— WHAT YOU SHOULD DO —
What is needed is an exact copy of every entry below, with the pictures left out.

— RECORDS TO USE —
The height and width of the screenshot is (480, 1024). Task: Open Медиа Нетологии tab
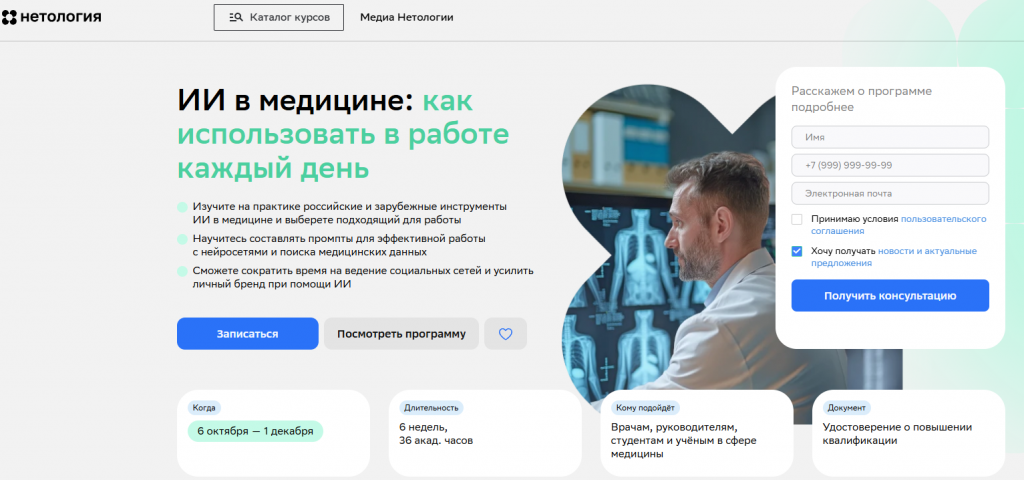pyautogui.click(x=406, y=18)
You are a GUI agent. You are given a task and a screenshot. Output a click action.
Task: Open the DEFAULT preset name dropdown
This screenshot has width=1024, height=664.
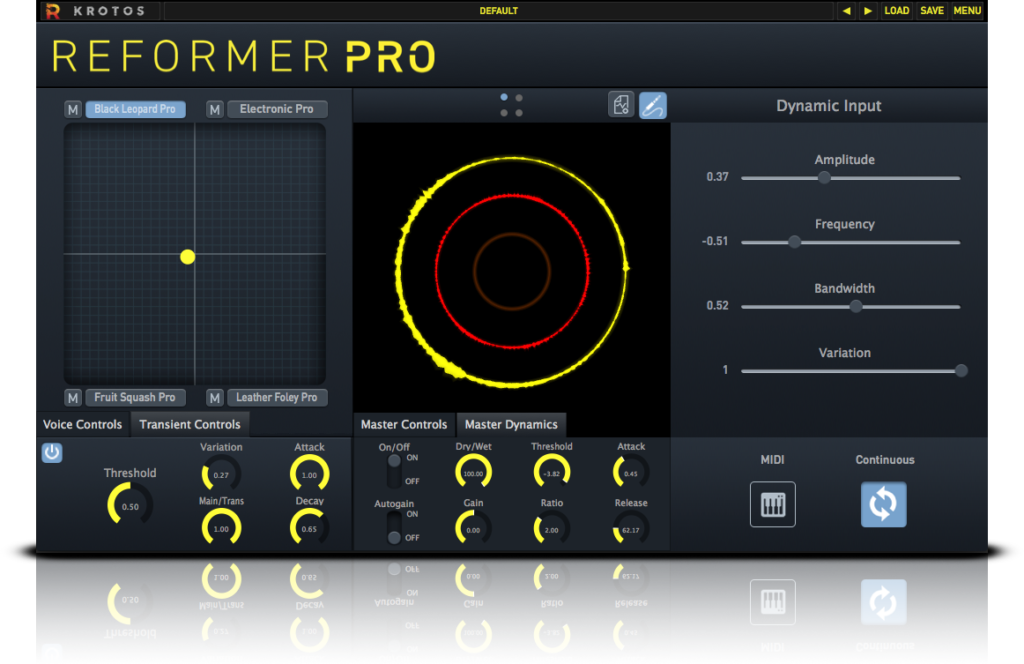point(499,11)
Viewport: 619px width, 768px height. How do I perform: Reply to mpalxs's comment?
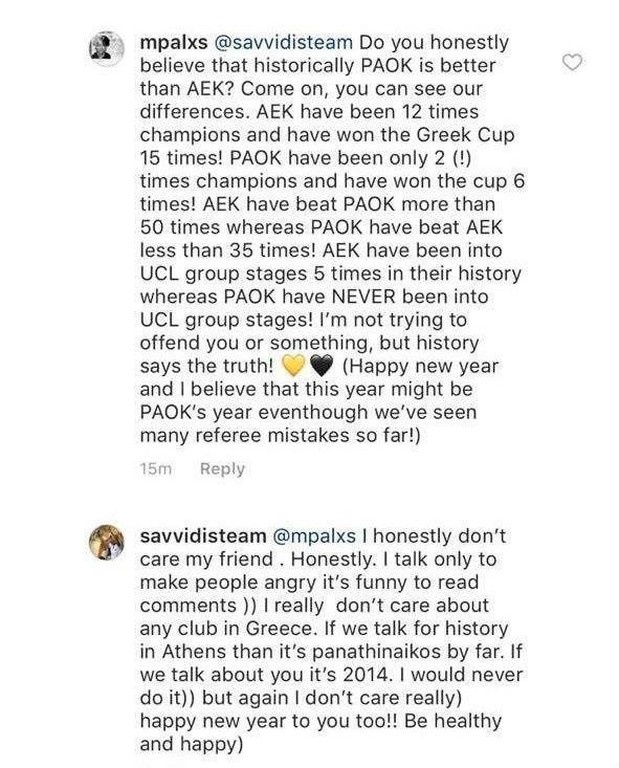[222, 469]
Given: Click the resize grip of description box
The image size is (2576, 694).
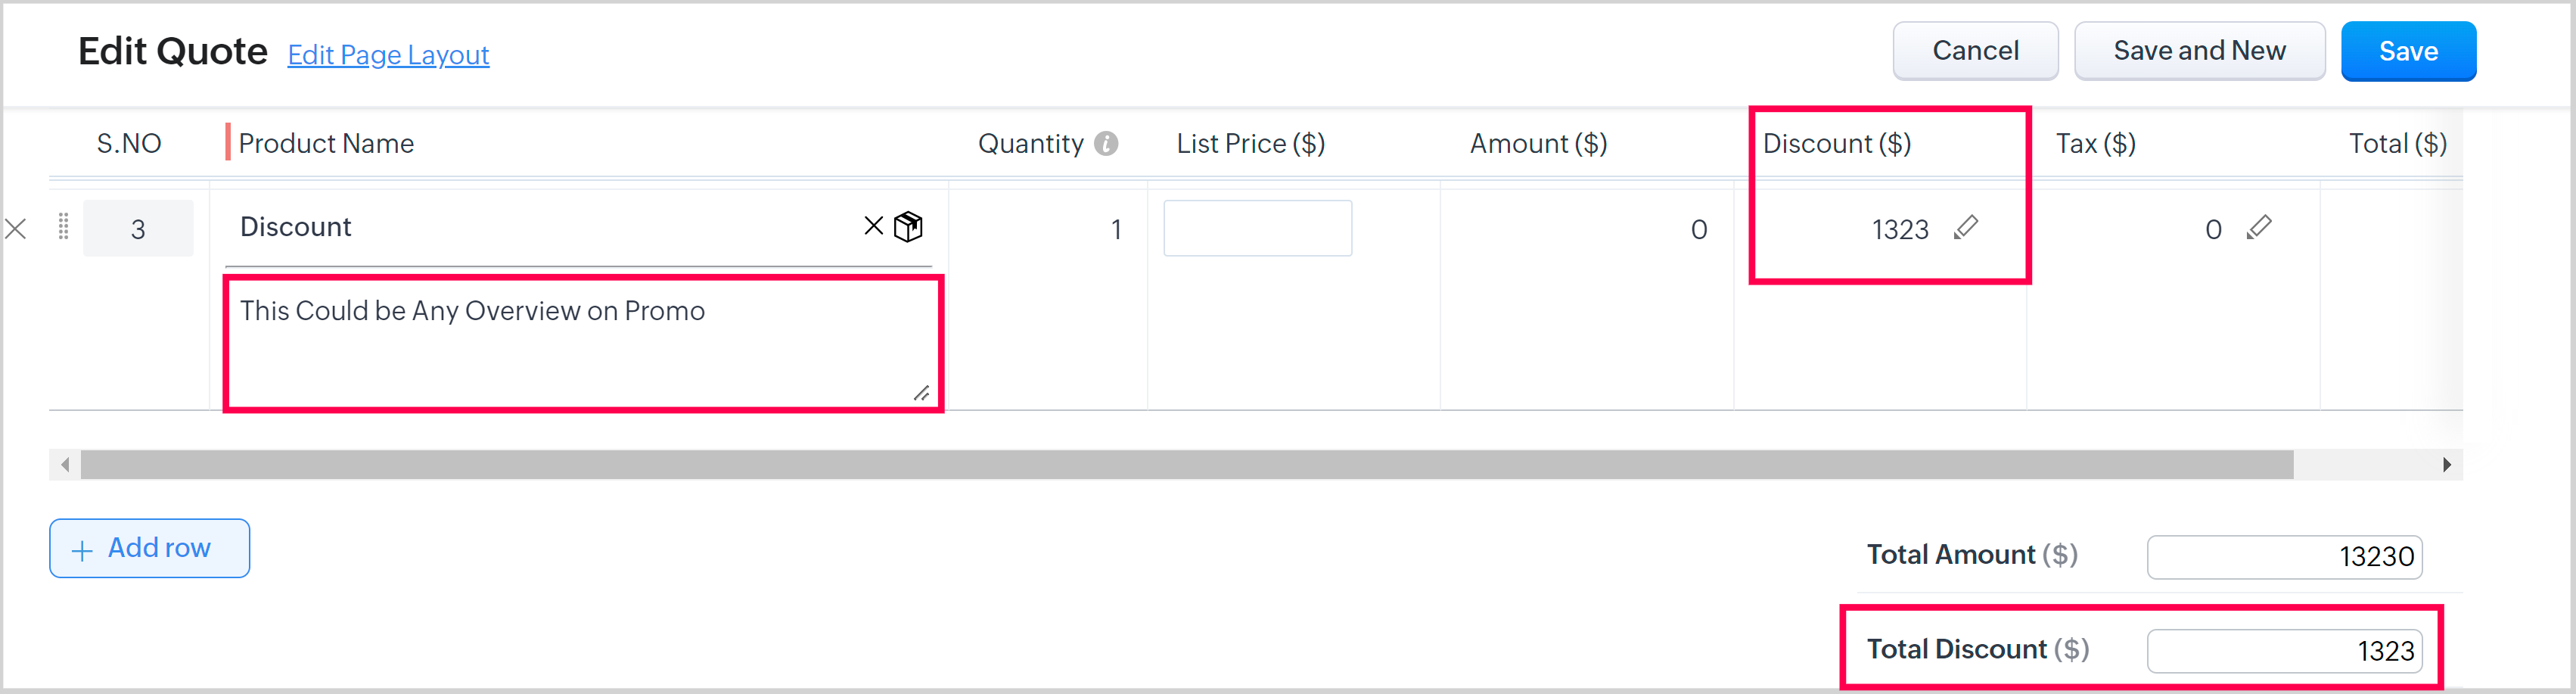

— THE ANSWER —
The height and width of the screenshot is (480, 1024). Task: Open Медиа Нетологии tab
pyautogui.click(x=406, y=18)
You are a GUI agent. You are given a task and a screenshot. Output a click action.
Task: Open the DEFAULT preset name dropdown
This screenshot has width=1024, height=664.
point(499,11)
Viewport: 619px width, 768px height. How do I perform: Reply to mpalxs's comment?
[222, 469]
Given: Click the resize grip of description box
The image size is (2576, 694).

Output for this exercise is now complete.